=== EXERCISE DESCRIPTION ===
Copy these lines word for word.

## Begin

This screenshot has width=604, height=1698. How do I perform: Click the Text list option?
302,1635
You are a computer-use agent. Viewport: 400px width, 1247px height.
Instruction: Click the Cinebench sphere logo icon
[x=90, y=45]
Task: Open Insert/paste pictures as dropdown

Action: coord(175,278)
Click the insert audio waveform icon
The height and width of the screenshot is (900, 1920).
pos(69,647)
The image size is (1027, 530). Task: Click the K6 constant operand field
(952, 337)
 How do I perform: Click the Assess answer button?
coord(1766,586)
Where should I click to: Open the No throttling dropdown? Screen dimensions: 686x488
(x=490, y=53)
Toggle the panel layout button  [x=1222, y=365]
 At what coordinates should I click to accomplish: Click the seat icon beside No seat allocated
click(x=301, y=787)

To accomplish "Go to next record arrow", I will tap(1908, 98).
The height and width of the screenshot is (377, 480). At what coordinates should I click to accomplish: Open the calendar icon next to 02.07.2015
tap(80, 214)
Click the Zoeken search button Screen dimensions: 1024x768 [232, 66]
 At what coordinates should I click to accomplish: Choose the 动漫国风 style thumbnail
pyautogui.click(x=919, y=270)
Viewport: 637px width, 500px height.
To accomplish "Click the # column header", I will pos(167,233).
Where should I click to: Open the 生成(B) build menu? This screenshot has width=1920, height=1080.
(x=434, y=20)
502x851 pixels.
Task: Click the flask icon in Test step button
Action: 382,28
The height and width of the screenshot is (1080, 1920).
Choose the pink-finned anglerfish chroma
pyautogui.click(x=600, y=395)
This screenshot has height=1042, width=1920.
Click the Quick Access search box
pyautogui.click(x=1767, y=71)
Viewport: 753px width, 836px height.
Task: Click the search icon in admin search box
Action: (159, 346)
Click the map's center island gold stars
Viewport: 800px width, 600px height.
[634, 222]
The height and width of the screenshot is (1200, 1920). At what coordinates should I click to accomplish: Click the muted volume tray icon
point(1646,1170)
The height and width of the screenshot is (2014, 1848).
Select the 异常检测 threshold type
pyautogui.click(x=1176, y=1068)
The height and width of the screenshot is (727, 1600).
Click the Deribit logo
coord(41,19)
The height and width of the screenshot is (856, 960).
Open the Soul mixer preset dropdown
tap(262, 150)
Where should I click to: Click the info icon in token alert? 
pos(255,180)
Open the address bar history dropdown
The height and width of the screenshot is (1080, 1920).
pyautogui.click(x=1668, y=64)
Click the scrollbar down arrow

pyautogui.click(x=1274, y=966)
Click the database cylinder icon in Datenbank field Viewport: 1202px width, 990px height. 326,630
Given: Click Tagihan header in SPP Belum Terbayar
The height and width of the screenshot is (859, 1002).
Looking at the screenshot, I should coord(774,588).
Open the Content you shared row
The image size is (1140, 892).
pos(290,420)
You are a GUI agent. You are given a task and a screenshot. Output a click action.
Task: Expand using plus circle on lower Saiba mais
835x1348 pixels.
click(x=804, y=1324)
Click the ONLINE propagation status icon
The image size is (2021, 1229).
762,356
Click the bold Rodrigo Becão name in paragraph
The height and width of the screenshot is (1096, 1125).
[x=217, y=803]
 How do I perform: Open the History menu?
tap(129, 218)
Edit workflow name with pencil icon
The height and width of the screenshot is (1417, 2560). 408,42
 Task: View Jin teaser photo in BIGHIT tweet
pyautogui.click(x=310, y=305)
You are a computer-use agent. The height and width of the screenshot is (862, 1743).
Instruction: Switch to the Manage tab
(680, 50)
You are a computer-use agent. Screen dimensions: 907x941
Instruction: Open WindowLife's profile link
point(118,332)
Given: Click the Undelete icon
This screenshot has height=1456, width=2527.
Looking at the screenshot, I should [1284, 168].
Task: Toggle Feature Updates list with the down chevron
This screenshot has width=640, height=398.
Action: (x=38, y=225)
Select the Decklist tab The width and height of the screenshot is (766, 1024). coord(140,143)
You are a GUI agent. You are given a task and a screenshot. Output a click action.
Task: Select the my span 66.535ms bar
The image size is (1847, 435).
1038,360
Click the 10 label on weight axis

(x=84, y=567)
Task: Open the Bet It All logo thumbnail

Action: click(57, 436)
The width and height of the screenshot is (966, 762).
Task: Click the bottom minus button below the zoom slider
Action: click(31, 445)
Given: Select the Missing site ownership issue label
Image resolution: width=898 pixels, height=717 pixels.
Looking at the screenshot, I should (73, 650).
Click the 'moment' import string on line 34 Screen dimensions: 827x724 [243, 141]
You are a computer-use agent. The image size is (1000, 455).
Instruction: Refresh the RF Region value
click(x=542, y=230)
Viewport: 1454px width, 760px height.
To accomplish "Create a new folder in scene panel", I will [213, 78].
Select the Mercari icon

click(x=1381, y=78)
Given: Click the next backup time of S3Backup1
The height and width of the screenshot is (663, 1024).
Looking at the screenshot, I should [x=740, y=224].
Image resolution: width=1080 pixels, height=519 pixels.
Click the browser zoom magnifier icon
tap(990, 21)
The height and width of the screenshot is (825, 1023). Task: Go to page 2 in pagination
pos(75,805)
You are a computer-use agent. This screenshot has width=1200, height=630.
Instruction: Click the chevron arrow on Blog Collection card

## End

=== OUTPUT OF THE EXERCISE ===
This screenshot has width=604, height=1698. How do I perform: Click the Text list option?
302,1635
You are a computer-use agent. Viewport: 400px width, 1247px height.
Instruction: Click the Cinebench sphere logo icon
[x=90, y=45]
Task: Open Insert/paste pictures as dropdown

Action: coord(175,278)
Click the insert audio waveform icon
The height and width of the screenshot is (900, 1920).
pos(69,647)
The image size is (1027, 530). Task: Click the K6 constant operand field
(952, 337)
 How do I perform: Click the Assess answer button?
coord(1766,586)
Where should I click to: Open the No throttling dropdown? Screen dimensions: 686x488
(x=490, y=53)
Toggle the panel layout button  [x=1222, y=365]
 At what coordinates should I click to accomplish: Click the seat icon beside No seat allocated
click(x=301, y=787)

To accomplish "Go to next record arrow", I will tap(1908, 98).
The height and width of the screenshot is (377, 480). At what coordinates should I click to accomplish: Open the calendar icon next to 02.07.2015
tap(80, 214)
Click the Zoeken search button Screen dimensions: 1024x768 [232, 66]
 At what coordinates should I click to accomplish: Choose the 动漫国风 style thumbnail
pyautogui.click(x=919, y=270)
Viewport: 637px width, 500px height.
To accomplish "Click the # column header", I will pos(167,233).
Where should I click to: Open the 生成(B) build menu? This screenshot has width=1920, height=1080.
(x=434, y=20)
502x851 pixels.
Task: Click the flask icon in Test step button
Action: 382,28
The height and width of the screenshot is (1080, 1920).
Choose the pink-finned anglerfish chroma
pyautogui.click(x=600, y=395)
This screenshot has height=1042, width=1920.
Click the Quick Access search box
pyautogui.click(x=1767, y=71)
Viewport: 753px width, 836px height.
Task: Click the search icon in admin search box
Action: (159, 346)
Click the map's center island gold stars
Viewport: 800px width, 600px height.
[634, 222]
The height and width of the screenshot is (1200, 1920). At what coordinates should I click to accomplish: Click the muted volume tray icon
point(1646,1170)
The height and width of the screenshot is (2014, 1848).
Select the 异常检测 threshold type
pyautogui.click(x=1176, y=1068)
The height and width of the screenshot is (727, 1600).
Click the Deribit logo
coord(41,19)
The height and width of the screenshot is (856, 960).
Open the Soul mixer preset dropdown
tap(262, 150)
Where should I click to: Click the info icon in token alert? 
pos(255,180)
Open the address bar history dropdown
The height and width of the screenshot is (1080, 1920).
pyautogui.click(x=1668, y=64)
Click the scrollbar down arrow

pyautogui.click(x=1274, y=966)
Click the database cylinder icon in Datenbank field Viewport: 1202px width, 990px height. 326,630
Given: Click Tagihan header in SPP Belum Terbayar
The height and width of the screenshot is (859, 1002).
Looking at the screenshot, I should coord(774,588).
Open the Content you shared row
The image size is (1140, 892).
pos(290,420)
You are a GUI agent. You are given a task and a screenshot. Output a click action.
Task: Expand using plus circle on lower Saiba mais
835x1348 pixels.
click(x=804, y=1324)
Click the ONLINE propagation status icon
The image size is (2021, 1229).
762,356
Click the bold Rodrigo Becão name in paragraph
The height and width of the screenshot is (1096, 1125).
[x=217, y=803]
 How do I perform: Open the History menu?
tap(129, 218)
Edit workflow name with pencil icon
The height and width of the screenshot is (1417, 2560). 408,42
 Task: View Jin teaser photo in BIGHIT tweet
pyautogui.click(x=310, y=305)
You are a computer-use agent. The height and width of the screenshot is (862, 1743).
Instruction: Switch to the Manage tab
(680, 50)
You are a computer-use agent. Screen dimensions: 907x941
Instruction: Open WindowLife's profile link
point(118,332)
Given: Click the Undelete icon
This screenshot has height=1456, width=2527.
Looking at the screenshot, I should [1284, 168].
Task: Toggle Feature Updates list with the down chevron
This screenshot has width=640, height=398.
Action: (x=38, y=225)
Select the Decklist tab The width and height of the screenshot is (766, 1024). coord(140,143)
You are a GUI agent. You are given a task and a screenshot. Output a click action.
Task: Select the my span 66.535ms bar
The image size is (1847, 435).
1038,360
Click the 10 label on weight axis

(x=84, y=567)
Task: Open the Bet It All logo thumbnail

Action: click(57, 436)
The width and height of the screenshot is (966, 762).
Task: Click the bottom minus button below the zoom slider
Action: click(31, 445)
Given: Select the Missing site ownership issue label
Image resolution: width=898 pixels, height=717 pixels.
Looking at the screenshot, I should (73, 650).
Click the 'moment' import string on line 34 Screen dimensions: 827x724 [243, 141]
You are a computer-use agent. The image size is (1000, 455).
Instruction: Refresh the RF Region value
click(x=542, y=230)
Viewport: 1454px width, 760px height.
To accomplish "Create a new folder in scene panel", I will [213, 78].
Select the Mercari icon

click(x=1381, y=78)
Given: Click the next backup time of S3Backup1
The height and width of the screenshot is (663, 1024).
Looking at the screenshot, I should [x=740, y=224].
Image resolution: width=1080 pixels, height=519 pixels.
Click the browser zoom magnifier icon
tap(990, 21)
The height and width of the screenshot is (825, 1023). Task: Go to page 2 in pagination
pos(75,805)
You are a computer-use agent. This screenshot has width=1200, height=630.
Instruction: Click the chevron arrow on Blog Collection card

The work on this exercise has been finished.